◆ **About this exercise**
How many lines of the data contain "computer"? Reply with the number alone.
++++ Data for this task
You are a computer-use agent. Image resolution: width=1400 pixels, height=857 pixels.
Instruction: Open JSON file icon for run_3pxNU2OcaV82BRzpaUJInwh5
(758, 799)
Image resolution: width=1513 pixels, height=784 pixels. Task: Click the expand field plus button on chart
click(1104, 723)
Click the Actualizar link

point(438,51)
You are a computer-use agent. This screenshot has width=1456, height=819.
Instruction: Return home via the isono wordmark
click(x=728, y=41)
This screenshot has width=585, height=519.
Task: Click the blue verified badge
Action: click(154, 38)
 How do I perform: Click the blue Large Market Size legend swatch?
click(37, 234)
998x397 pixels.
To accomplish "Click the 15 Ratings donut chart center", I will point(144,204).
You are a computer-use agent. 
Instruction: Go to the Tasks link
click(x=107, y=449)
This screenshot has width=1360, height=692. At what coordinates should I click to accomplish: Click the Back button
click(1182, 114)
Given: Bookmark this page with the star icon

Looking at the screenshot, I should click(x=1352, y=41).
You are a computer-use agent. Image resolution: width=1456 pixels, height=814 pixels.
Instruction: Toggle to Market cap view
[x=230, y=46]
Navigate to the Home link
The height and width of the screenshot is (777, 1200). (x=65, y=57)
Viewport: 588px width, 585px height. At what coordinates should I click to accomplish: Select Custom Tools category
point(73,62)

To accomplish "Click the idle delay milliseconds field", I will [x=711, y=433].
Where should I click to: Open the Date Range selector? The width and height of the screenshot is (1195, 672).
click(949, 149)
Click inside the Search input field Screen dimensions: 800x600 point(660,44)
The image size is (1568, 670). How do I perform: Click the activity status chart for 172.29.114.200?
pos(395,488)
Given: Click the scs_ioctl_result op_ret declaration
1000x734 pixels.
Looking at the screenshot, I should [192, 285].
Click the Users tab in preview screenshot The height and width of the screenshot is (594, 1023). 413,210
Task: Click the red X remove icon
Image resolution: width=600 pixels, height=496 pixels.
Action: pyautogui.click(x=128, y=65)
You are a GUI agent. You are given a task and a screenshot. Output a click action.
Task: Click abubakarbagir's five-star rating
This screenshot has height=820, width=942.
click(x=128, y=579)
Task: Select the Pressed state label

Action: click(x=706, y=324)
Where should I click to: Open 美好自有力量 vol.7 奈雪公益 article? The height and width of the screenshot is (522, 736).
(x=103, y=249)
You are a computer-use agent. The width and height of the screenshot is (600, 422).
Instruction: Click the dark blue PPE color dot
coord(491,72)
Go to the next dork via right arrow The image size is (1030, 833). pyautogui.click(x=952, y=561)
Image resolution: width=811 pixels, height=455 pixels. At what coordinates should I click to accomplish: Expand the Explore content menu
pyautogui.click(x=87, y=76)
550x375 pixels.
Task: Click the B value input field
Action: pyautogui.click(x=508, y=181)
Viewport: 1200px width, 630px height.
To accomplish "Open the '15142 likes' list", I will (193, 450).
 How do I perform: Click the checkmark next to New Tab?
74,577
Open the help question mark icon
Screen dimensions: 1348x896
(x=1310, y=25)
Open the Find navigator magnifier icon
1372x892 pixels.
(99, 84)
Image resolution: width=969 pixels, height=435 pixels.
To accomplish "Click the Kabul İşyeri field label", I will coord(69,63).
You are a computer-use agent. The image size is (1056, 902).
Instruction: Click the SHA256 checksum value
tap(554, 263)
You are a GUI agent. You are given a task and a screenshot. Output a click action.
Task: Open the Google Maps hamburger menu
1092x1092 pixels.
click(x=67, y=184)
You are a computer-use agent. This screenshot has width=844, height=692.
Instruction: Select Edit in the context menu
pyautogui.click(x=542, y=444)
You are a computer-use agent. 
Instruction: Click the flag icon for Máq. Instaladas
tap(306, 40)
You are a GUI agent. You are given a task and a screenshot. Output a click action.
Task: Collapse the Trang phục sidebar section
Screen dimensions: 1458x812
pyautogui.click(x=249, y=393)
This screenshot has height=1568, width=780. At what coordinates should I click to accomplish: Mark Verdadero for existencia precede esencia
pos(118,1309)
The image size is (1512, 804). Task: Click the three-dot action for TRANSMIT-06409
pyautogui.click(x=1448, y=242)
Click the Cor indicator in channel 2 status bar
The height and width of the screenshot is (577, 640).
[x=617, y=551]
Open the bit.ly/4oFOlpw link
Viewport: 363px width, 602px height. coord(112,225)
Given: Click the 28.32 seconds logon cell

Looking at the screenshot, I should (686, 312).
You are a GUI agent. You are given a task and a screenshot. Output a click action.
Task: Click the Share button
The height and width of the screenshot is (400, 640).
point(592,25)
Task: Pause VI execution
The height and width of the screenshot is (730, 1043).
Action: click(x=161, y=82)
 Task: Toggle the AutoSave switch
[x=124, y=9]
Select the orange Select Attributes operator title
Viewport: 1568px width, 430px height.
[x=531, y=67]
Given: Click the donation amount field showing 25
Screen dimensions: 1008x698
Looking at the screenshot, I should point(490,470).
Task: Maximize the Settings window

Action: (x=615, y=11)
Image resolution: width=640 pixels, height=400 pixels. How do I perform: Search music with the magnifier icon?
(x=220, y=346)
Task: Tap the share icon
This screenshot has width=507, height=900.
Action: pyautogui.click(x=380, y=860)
++++++++
◆ **Exercise response**
8